Exercise:
Set down exactly, from the records below, the line with "Click the Druga NL Pioniri-Istok title" through the line with "Given: Delete this timesheet", and nothing else.

Exercise data:
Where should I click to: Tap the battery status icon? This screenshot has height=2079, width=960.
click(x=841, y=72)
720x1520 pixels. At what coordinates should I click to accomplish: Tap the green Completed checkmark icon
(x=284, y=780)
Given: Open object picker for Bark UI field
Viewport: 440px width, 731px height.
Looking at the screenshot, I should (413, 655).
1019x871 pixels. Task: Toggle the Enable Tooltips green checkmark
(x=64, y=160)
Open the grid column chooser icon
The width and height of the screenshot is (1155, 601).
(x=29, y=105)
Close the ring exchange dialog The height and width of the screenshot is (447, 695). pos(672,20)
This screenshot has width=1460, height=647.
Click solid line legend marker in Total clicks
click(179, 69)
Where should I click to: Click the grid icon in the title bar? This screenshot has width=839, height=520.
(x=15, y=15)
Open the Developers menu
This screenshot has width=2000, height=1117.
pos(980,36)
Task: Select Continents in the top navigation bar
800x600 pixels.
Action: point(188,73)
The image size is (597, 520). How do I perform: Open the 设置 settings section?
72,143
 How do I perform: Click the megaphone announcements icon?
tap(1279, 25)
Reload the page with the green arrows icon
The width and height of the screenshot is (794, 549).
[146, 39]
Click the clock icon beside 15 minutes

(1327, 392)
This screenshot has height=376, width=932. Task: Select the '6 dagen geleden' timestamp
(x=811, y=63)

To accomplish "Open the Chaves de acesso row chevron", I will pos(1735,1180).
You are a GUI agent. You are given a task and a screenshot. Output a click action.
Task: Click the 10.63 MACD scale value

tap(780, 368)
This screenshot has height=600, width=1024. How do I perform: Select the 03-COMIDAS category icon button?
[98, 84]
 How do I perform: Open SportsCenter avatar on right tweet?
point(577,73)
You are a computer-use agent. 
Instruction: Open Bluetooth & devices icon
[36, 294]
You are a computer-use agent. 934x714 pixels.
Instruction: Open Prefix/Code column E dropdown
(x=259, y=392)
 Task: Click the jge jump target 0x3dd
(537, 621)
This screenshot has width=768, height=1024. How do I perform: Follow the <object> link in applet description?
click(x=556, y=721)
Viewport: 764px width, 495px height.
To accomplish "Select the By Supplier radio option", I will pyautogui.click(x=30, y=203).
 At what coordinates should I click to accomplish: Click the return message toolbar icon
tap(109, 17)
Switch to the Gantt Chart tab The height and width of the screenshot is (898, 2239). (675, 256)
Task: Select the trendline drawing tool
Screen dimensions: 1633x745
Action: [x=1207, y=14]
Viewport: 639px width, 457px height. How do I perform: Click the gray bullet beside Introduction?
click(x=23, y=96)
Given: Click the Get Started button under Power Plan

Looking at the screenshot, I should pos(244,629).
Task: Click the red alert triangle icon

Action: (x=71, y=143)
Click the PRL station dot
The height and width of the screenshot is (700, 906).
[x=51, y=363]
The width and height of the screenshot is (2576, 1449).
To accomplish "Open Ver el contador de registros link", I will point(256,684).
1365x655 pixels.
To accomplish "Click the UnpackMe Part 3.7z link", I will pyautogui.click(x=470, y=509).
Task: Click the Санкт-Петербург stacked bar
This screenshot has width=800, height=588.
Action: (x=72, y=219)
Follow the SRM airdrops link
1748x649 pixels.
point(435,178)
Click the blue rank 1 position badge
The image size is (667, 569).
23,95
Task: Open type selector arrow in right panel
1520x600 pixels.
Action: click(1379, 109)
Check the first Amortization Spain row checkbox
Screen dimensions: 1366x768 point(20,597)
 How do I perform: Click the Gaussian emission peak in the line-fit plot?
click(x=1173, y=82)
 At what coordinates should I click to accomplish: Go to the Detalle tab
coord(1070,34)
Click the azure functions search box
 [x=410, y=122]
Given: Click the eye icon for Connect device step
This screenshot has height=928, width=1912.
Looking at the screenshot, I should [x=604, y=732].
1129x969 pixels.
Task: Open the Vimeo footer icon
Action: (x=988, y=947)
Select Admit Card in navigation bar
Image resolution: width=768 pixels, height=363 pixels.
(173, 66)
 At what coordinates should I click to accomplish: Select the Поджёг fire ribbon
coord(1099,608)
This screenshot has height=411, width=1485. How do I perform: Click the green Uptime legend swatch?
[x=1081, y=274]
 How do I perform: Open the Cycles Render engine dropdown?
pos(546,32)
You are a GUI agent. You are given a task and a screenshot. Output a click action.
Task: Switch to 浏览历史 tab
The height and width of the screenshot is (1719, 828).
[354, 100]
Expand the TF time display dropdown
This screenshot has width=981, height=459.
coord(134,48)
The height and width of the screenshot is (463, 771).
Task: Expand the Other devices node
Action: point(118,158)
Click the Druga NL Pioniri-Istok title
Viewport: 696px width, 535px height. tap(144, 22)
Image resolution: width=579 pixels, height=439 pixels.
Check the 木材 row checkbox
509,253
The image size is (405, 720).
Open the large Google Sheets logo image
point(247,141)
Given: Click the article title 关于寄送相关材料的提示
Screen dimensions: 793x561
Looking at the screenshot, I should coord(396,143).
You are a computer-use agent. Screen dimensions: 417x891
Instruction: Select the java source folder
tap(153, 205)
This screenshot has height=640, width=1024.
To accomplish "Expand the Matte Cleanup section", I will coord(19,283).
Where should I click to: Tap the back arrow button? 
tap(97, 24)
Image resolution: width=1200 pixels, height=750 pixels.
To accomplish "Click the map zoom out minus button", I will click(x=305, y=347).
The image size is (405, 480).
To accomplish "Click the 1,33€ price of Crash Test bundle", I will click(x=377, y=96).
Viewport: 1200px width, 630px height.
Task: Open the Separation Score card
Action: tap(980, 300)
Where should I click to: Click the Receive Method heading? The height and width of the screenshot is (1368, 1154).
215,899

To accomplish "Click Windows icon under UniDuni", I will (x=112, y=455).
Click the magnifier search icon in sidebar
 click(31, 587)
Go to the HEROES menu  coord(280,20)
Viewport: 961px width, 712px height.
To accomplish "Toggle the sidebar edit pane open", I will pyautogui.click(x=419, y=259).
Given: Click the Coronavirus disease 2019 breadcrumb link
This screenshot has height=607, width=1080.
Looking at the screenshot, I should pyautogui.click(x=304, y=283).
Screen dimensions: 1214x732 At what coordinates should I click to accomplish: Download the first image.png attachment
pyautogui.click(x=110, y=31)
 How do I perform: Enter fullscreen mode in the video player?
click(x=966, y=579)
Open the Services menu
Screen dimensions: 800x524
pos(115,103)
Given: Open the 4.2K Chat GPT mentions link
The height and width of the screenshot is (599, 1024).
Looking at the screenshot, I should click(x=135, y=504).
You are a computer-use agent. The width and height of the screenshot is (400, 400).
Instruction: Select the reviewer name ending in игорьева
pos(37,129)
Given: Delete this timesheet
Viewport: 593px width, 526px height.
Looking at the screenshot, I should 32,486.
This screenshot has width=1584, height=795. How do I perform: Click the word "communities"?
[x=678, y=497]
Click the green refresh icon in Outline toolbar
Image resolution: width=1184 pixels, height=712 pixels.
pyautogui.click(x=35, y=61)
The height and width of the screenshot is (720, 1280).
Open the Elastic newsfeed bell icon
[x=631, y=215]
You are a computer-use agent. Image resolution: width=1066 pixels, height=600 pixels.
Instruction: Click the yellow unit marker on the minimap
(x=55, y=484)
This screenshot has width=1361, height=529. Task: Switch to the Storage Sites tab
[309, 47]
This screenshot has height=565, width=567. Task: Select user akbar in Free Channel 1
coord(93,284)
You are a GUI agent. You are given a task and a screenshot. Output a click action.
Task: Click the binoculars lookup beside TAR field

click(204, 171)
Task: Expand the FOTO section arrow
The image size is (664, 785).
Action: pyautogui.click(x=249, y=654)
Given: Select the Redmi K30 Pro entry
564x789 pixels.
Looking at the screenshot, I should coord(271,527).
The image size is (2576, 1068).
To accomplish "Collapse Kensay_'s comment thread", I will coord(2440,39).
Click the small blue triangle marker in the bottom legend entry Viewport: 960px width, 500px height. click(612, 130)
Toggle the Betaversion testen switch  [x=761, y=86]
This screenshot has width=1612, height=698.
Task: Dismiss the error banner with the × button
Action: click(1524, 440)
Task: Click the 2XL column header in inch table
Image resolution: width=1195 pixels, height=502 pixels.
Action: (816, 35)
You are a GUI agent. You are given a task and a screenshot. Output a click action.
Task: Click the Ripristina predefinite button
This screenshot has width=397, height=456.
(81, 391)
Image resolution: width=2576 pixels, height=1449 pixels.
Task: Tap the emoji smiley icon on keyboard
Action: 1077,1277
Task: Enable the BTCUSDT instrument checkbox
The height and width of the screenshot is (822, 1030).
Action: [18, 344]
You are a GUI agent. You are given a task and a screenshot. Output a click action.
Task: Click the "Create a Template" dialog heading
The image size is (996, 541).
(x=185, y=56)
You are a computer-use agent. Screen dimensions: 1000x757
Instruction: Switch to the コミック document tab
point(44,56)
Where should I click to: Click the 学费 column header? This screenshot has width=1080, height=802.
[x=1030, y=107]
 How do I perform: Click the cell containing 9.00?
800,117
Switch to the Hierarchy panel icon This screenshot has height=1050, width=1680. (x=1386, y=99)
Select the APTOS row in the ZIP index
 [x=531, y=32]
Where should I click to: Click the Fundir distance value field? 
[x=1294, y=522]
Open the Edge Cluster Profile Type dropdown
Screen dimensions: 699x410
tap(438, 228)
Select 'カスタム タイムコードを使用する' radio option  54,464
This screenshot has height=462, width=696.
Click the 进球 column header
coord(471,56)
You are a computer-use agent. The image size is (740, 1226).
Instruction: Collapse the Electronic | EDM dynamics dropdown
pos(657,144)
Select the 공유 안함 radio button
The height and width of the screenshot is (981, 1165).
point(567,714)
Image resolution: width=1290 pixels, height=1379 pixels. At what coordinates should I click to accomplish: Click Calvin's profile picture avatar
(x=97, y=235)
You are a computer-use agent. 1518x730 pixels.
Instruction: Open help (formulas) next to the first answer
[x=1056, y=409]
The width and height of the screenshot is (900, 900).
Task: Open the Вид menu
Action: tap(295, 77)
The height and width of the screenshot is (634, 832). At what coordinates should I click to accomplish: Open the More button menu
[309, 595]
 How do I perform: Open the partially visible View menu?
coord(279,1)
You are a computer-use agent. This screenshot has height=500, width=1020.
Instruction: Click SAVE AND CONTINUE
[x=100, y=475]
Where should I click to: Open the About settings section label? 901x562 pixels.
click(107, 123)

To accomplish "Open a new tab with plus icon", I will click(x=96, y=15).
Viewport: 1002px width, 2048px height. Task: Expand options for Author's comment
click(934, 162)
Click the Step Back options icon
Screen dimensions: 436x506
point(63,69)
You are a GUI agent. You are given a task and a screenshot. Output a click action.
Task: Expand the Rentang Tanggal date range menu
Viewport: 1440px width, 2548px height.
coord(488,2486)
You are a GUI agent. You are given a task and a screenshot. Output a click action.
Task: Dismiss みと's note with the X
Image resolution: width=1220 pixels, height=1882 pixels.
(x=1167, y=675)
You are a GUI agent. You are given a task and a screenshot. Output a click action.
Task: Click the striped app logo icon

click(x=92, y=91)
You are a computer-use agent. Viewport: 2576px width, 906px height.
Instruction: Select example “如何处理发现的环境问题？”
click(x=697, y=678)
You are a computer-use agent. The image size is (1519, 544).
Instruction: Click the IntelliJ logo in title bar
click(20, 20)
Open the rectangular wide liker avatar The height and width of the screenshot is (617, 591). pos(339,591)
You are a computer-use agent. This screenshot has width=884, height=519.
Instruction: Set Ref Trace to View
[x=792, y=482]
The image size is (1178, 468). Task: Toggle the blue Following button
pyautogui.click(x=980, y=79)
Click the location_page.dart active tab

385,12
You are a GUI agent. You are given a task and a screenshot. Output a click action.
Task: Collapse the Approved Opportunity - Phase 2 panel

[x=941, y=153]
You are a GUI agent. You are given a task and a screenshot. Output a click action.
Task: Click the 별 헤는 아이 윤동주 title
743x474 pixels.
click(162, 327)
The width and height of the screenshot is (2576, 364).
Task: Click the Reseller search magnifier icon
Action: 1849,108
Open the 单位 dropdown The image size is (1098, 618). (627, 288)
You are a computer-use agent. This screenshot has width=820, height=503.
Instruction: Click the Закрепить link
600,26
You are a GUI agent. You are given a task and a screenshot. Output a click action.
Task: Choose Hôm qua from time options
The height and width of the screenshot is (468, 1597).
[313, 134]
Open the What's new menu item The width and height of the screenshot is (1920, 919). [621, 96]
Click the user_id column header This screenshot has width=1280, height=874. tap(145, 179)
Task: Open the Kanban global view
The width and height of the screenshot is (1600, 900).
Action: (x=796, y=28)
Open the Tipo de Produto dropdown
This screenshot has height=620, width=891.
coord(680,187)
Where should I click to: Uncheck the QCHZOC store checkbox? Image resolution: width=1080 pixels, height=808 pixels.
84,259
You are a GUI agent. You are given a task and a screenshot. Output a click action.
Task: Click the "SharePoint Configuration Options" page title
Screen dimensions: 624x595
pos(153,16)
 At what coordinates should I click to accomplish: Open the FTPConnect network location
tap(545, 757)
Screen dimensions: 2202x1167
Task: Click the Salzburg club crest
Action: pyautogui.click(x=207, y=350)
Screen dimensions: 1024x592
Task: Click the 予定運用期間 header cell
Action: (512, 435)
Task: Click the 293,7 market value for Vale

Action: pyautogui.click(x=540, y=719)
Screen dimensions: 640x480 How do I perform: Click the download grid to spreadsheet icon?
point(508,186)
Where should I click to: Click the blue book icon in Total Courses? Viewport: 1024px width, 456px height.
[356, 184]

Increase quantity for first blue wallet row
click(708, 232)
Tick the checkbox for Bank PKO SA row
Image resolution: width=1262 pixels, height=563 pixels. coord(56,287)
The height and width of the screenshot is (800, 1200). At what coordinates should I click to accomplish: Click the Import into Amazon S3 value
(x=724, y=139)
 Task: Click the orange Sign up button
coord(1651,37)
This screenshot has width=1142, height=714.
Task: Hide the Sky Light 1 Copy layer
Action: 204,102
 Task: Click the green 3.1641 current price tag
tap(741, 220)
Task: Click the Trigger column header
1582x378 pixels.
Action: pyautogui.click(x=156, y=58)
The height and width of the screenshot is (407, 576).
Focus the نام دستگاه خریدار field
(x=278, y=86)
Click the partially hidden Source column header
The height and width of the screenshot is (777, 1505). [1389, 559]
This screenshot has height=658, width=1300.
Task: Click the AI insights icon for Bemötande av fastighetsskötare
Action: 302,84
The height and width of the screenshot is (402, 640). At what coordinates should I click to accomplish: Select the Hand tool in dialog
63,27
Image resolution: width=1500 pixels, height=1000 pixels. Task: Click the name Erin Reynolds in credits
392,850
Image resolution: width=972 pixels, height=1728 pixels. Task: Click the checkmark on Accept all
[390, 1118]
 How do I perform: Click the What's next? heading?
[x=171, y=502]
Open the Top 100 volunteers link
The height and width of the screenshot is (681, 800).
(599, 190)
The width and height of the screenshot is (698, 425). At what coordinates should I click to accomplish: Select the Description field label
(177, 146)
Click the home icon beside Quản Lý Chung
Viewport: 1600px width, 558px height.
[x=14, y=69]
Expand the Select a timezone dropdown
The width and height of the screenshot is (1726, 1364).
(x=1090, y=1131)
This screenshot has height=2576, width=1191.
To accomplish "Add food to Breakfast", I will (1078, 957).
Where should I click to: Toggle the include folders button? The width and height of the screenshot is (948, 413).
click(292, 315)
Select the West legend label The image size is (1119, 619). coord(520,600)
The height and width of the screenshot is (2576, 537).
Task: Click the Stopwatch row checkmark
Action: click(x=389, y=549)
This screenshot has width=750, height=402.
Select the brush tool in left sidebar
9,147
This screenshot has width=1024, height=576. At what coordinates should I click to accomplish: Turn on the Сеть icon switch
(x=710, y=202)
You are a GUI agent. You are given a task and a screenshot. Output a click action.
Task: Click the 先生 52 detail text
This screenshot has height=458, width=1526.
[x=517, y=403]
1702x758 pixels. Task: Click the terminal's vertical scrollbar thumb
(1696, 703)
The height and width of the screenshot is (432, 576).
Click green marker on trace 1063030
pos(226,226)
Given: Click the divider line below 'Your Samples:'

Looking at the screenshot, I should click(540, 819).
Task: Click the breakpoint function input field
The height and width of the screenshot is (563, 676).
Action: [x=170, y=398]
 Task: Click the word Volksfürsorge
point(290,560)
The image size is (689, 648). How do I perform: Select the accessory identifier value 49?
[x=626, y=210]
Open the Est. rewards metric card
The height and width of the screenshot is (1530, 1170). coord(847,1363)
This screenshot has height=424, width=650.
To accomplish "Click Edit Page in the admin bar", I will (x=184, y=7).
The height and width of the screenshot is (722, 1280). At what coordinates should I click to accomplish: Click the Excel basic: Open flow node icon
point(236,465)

Task result:
Click the Druga NL Pioniri-Istok title
Viewport: 696px width, 535px height. tap(144, 22)
Image resolution: width=579 pixels, height=439 pixels.
Check the 木材 row checkbox
509,253
The image size is (405, 720).
Open the large Google Sheets logo image
point(247,141)
Given: Click the article title 关于寄送相关材料的提示
Screen dimensions: 793x561
Looking at the screenshot, I should coord(396,143).
You are a computer-use agent. Screen dimensions: 417x891
Instruction: Select the java source folder
tap(153, 205)
This screenshot has height=640, width=1024.
To accomplish "Expand the Matte Cleanup section", I will coord(19,283).
Where should I click to: Tap the back arrow button? 
tap(97, 24)
Image resolution: width=1200 pixels, height=750 pixels.
To accomplish "Click the map zoom out minus button", I will click(x=305, y=347).
The image size is (405, 480).
To accomplish "Click the 1,33€ price of Crash Test bundle", I will click(x=377, y=96).
Viewport: 1200px width, 630px height.
Task: Open the Separation Score card
Action: tap(980, 300)
Where should I click to: Click the Receive Method heading? The height and width of the screenshot is (1368, 1154).
215,899

To accomplish "Click Windows icon under UniDuni", I will (x=112, y=455).
Click the magnifier search icon in sidebar
 click(31, 587)
Go to the HEROES menu  coord(280,20)
Viewport: 961px width, 712px height.
To accomplish "Toggle the sidebar edit pane open", I will pyautogui.click(x=419, y=259).
Given: Click the Coronavirus disease 2019 breadcrumb link
This screenshot has height=607, width=1080.
Looking at the screenshot, I should pyautogui.click(x=304, y=283).
Screen dimensions: 1214x732 At what coordinates should I click to accomplish: Download the first image.png attachment
pyautogui.click(x=110, y=31)
 How do I perform: Enter fullscreen mode in the video player?
click(x=966, y=579)
Open the Services menu
Screen dimensions: 800x524
pos(115,103)
Given: Open the 4.2K Chat GPT mentions link
The height and width of the screenshot is (599, 1024).
Looking at the screenshot, I should click(x=135, y=504).
You are a computer-use agent. The width and height of the screenshot is (400, 400).
Instruction: Select the reviewer name ending in игорьева
pos(37,129)
Given: Delete this timesheet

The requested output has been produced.